三菱日立パワーシステムズの補強選手として都市対抗本戦に出場するJX-ENEOSの藤井聖


 都市対抗野球大会本戦出場を逃したものの、西関東予選でその存在感をアピールしたルーキーがJX-ENEOSにいる。5月28日の三菱日立パワーシステムズ(MHPS)との戦いで、先発登板を任された新人左腕の藤井聖投手だ。

 藤井はこの日の試合で7回1失点、9三振を奪う好投を見せ、西関東予選では敢闘賞に輝いた。ランナーを背負ってからも動じることのない、力強い投球スタイルとキレのあるストレートが印象的だった。

 しかし、チームは予選敗退。「エネオスで都市対抗に出たい」という気持ちの強かった藤井は、MHPSの補強選手に選ばれたものの、素直に喜べない日々が続いたと悔しさをにじませる。

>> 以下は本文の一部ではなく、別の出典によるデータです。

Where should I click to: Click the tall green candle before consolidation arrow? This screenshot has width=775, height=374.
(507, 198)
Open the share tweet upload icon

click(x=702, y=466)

 今でこそエネオスに欠かせない左腕として活躍する藤井だが、ここまでの野球人生は決して華やかではなかったと話す。高校は瀬谷シニア時代の先輩からの誘いもあり、静岡県にある富士市立高へ進学した。大学は東都の名門・東洋大に入学したが、「ずっとメンバー外。ほとんど投げる機会がなかった。同期の上茶谷(大河。現・横浜DeNAベイスターズ)も最初はメンバー外だったので、励まし合っていました」と振り返る。

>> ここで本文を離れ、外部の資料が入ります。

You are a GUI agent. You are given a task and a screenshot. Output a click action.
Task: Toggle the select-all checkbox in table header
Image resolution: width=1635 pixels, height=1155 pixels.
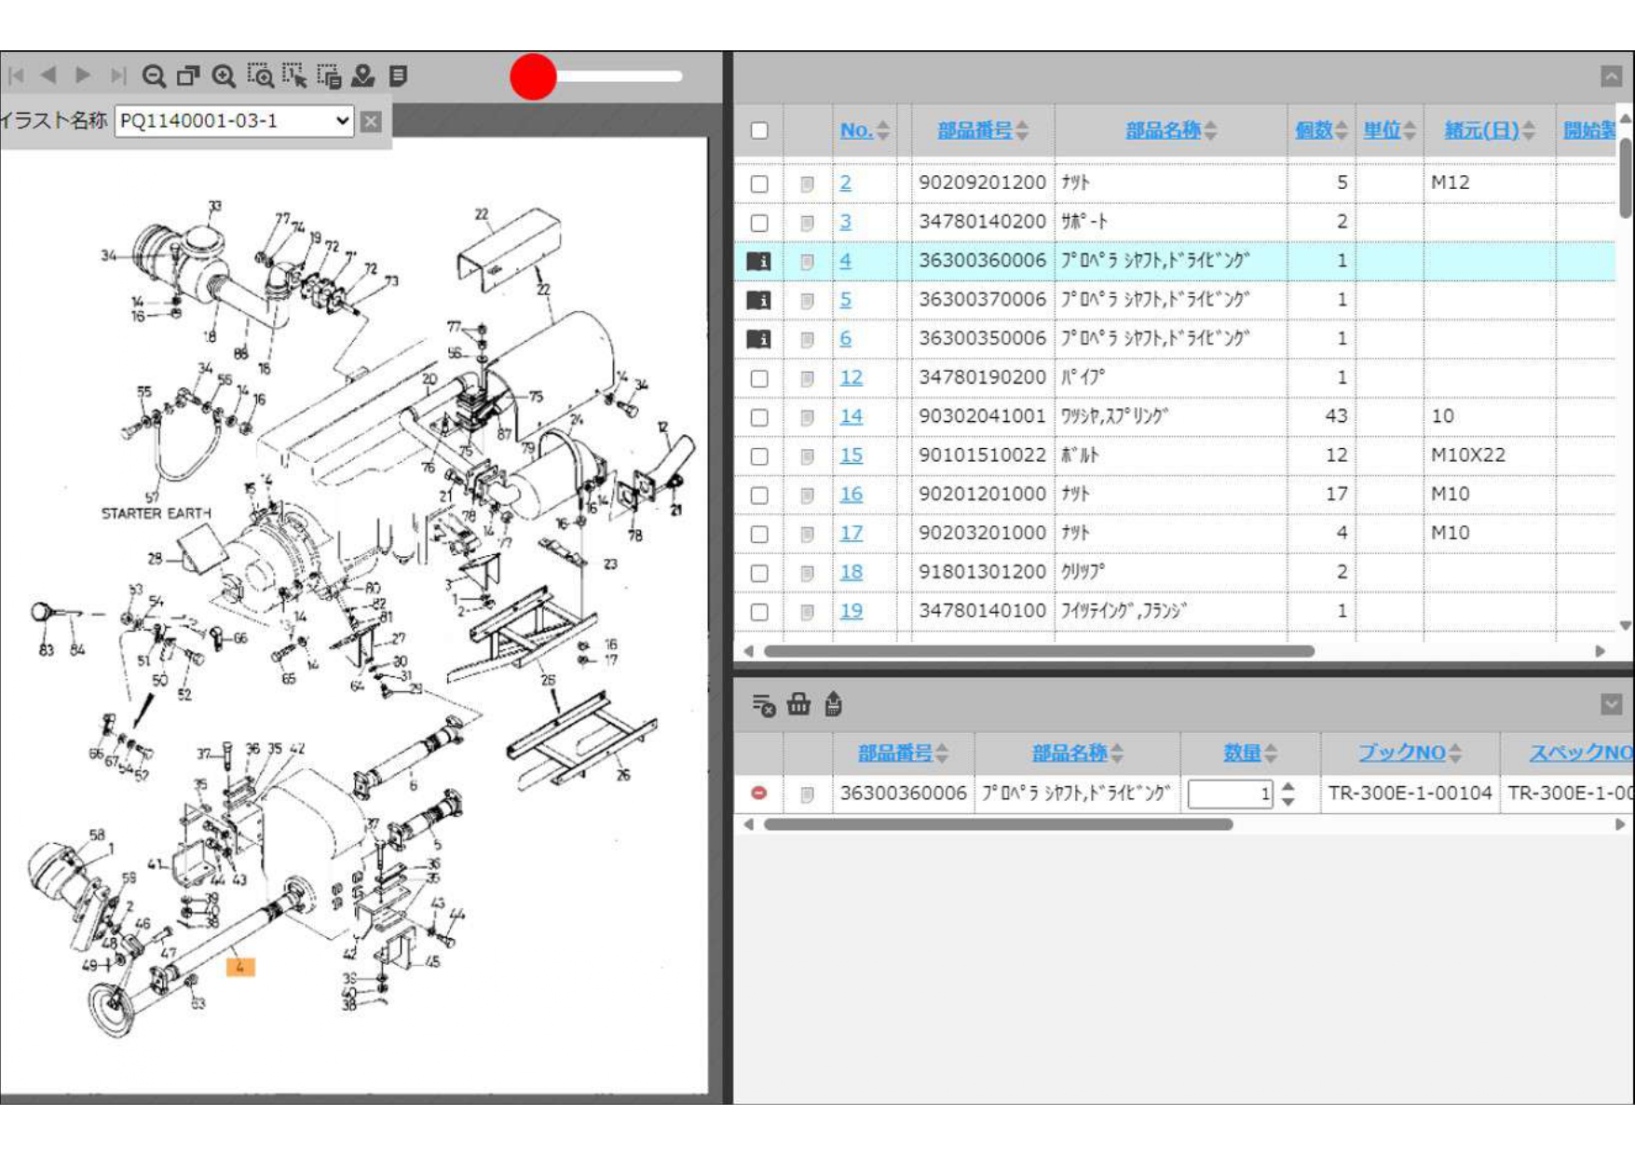click(759, 130)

 転機になったのは大学4年のときだ。新監督に就任した杉本泰彦監督は、藤井の持ち味であるストレートを「どんどんいけ!」と後押しした。これが結果的に自信となり、余計な不安もなくなった。

「長所を生かしてもらえたことで今の自分がいると思います。単純な性格なので褒められると状態が良くなるタイプです」と笑顔を見せた。

 取材日(6月19日)のJABA北海道大会では、トヨタ自動車東日本相手に5回無失点と完璧なピッチングを披露した。そんな藤井に今後の目標を聞くと、「プロに行きたい気持ちはありますが、エネオスで都市対抗に出て優勝したいので今はあまり考えていません。まずは今年、MHPSの補強で頑張りたい。優勝して神奈川にひと枠増やすぞと前向きです」と心を切り替える。都市対抗本戦に向けて意気込む姿は、ルーキーらしからぬ頼もしさを感じた。